I have started a HashiCorp Vault Cypher Plugin that supports both KV1 and KV2 vault secret engines. It is intended to extend upon the native vault integration that currently exists within Morpheus Cypher Core and provide extensible HashiCorp Vault secret engine support. Currently this plugin supports KV1 and KV2 engines but can be extended by the Community to support other engines within the future. The native Morpheus vault integration will only support KV2.
Please feel free to extend/add-to this plugin via public pull requests.
Update: 24/06/2022
HashiCorp Vault Cypher Plugin version 1.2.0 is designed to supersede the native vault integration and will use the “vault” mountpoint instead of “hashicorpVault”. Cypher — Morpheus Docs documentation will be updated with how to use the plugin.

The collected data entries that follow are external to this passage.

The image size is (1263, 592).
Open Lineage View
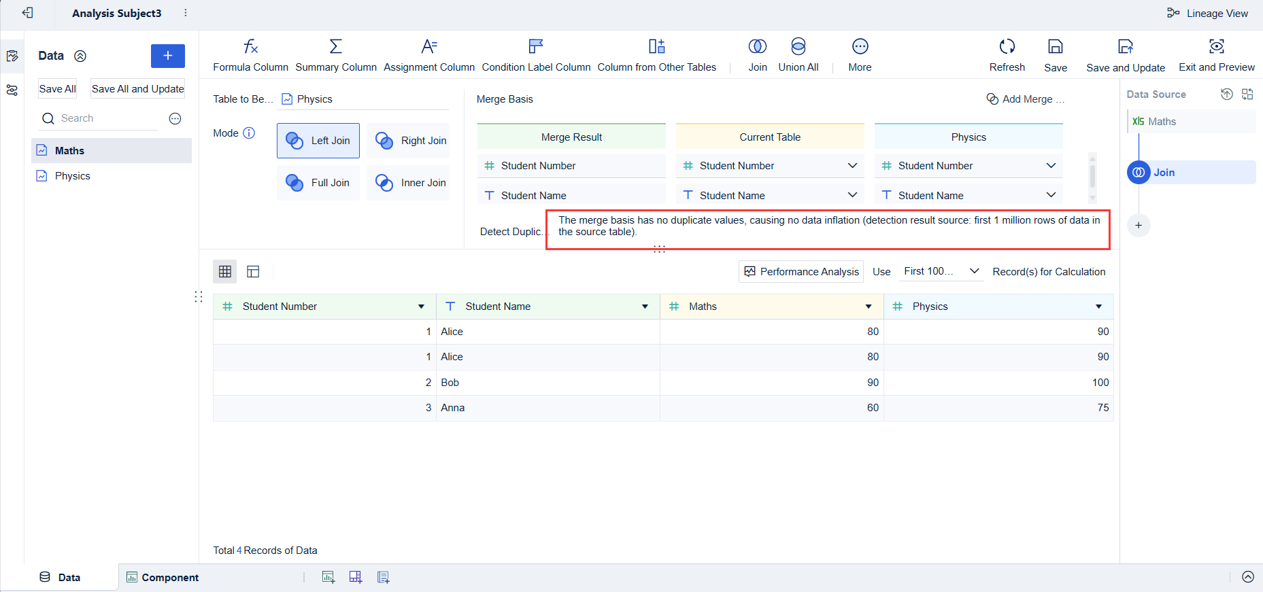point(1208,14)
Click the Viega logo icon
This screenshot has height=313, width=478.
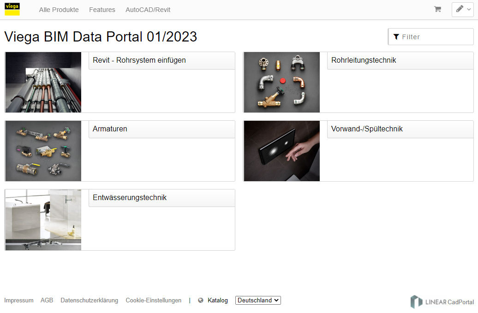12,9
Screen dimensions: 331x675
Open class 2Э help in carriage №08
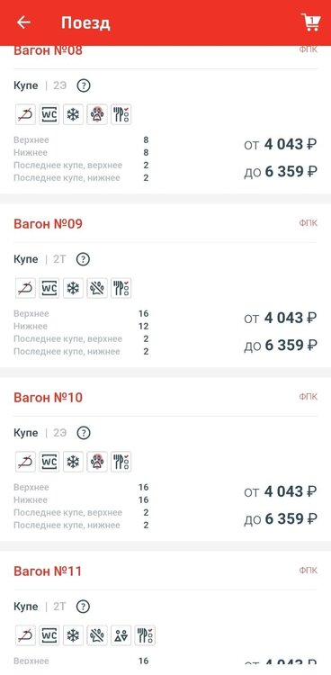[84, 86]
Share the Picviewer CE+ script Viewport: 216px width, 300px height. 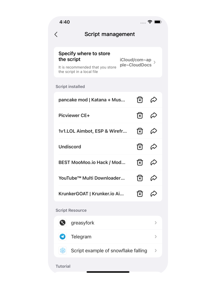click(x=154, y=116)
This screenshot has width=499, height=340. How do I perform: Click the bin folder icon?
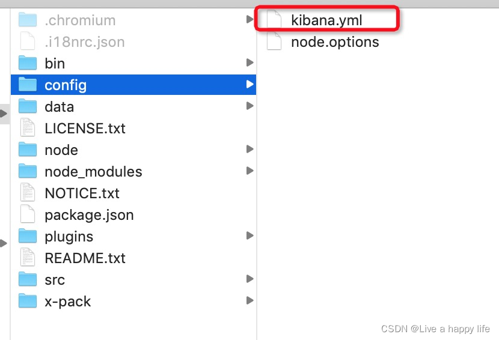(28, 63)
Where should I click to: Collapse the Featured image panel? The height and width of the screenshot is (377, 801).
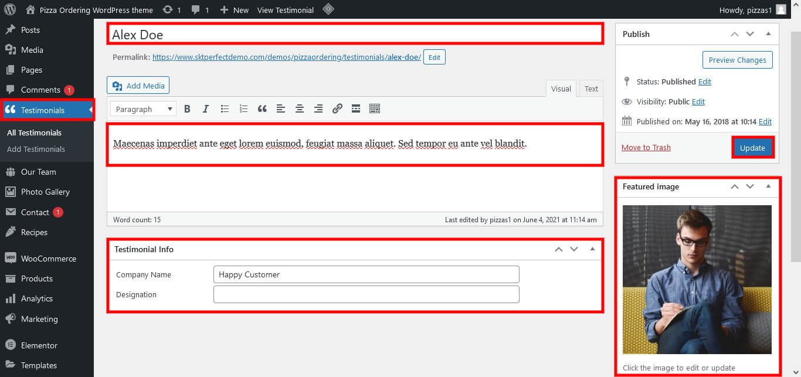tap(768, 186)
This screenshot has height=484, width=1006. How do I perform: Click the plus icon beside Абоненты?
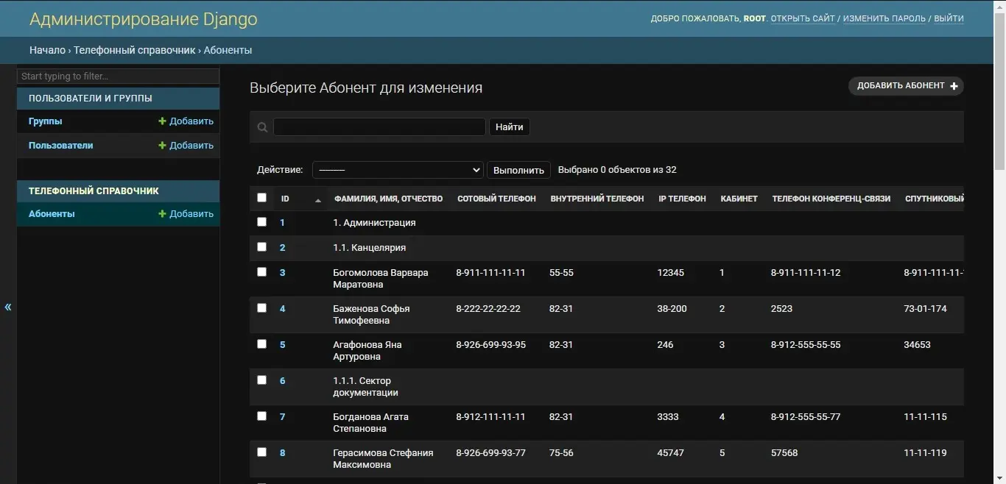point(163,214)
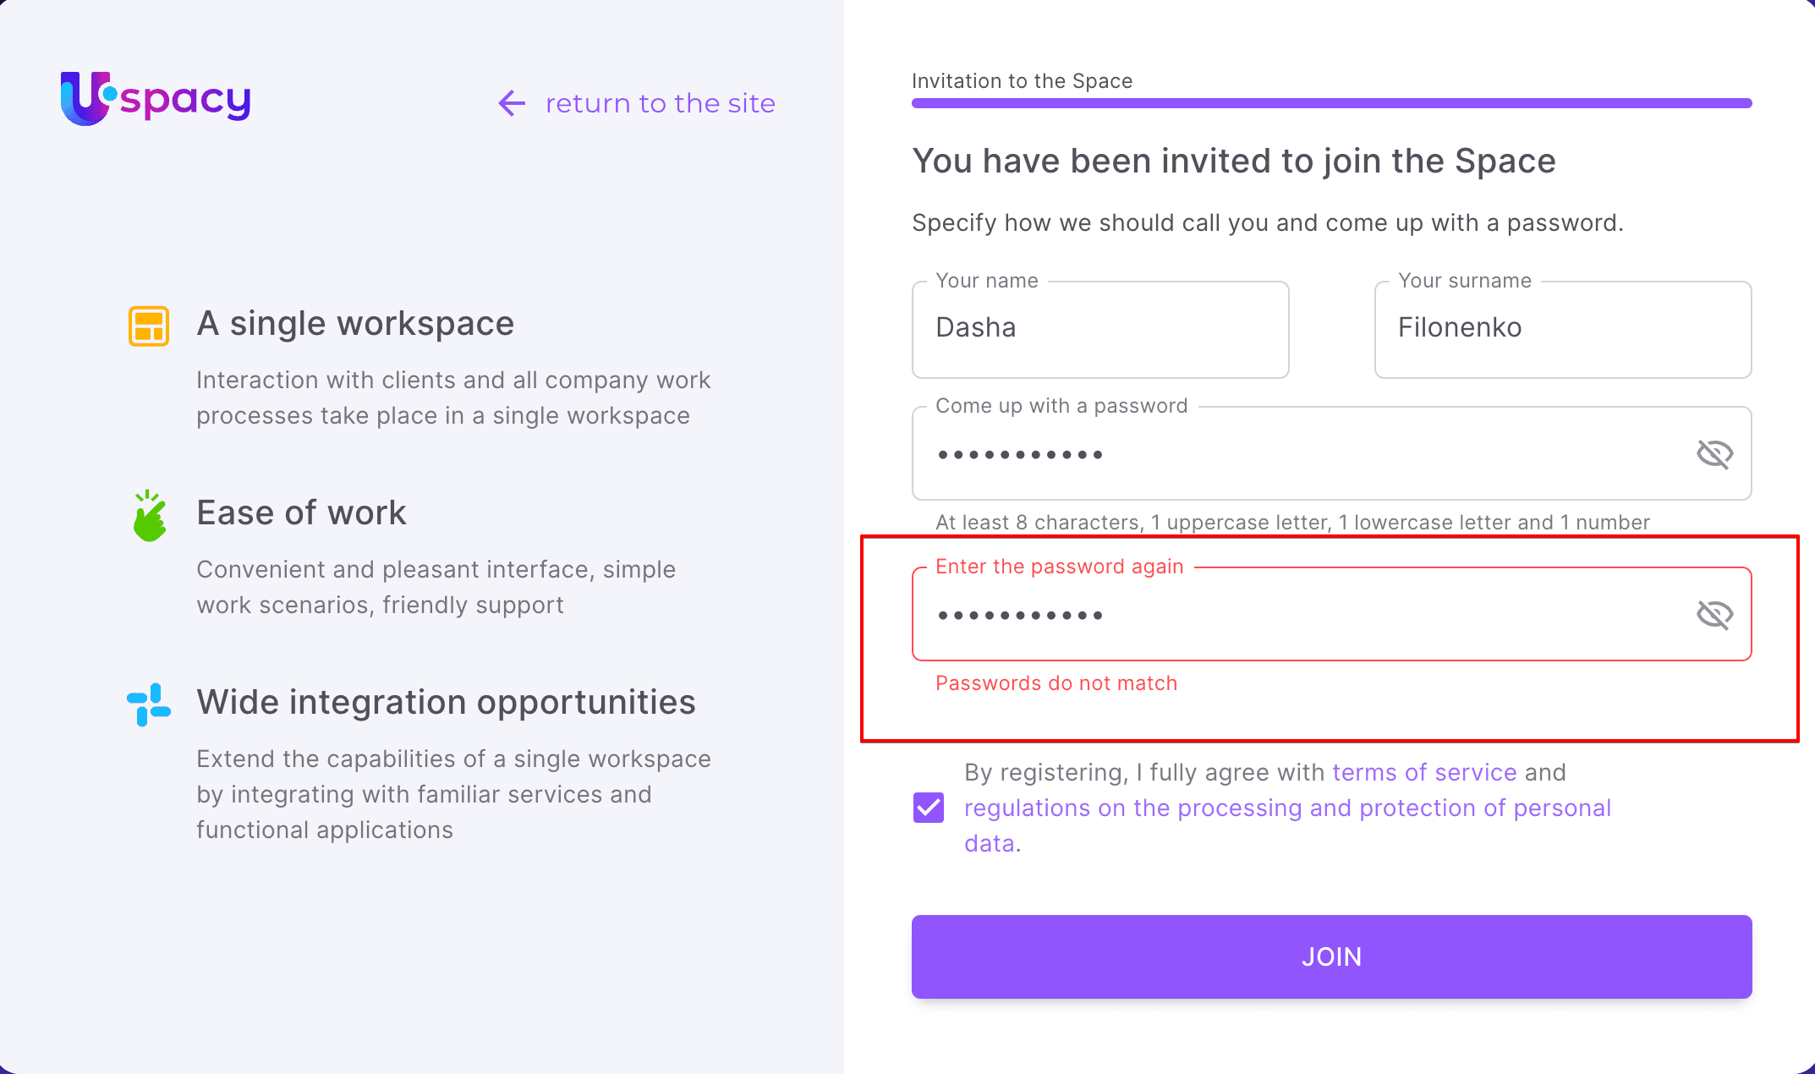The image size is (1815, 1074).
Task: Reveal the repeated password with eye icon
Action: pyautogui.click(x=1714, y=615)
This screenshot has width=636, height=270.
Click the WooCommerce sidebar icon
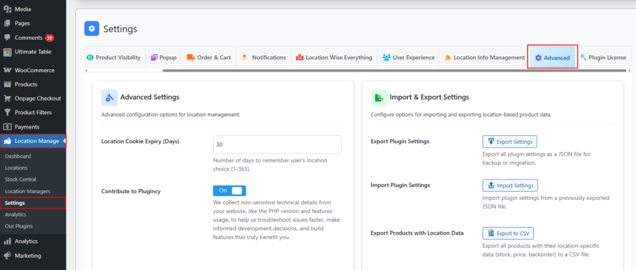pyautogui.click(x=7, y=70)
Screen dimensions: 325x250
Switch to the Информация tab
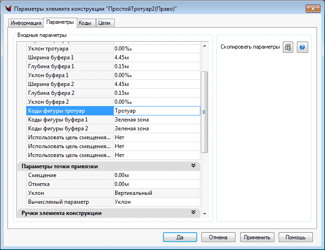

The plugin will also be made official on https://share.morpheusdata.com/
Hello, I have a question about using the Vault on Cypher
Is this line for creating KV2 correct? because it failed and seems still requesting for v1 in the Morpheus log.
I’m also using a path that successfully used on the Trust → Credential menu
the line is:
vault/kv2/secret/morpheus-credentials/test-kv2
Hello, thank you for the help, it’s working when I add the /data/ path
Also, an extra question, does this only work 1 way? Because if I change the secret value from the vault UI, it didn’t sync the new value when I decrypt it from the Cypher menu, while the Trust menu is able to sync the new secret value.
I think that is something we should look into. Currently, if you are referencing pre-existing HashiCorp cypher entries (that have not been added via Tools → Cypher) directly within your automation scripts then Morpheus will read any changes made within the vault UI. If you have created a new HashiCorp Cypher entry via Tools → Cypher, then changes made in the Vault backend are not reflected in Morpheus.
You could raise this as an issue on the plugin github repository if this behaviour is impacting your usage?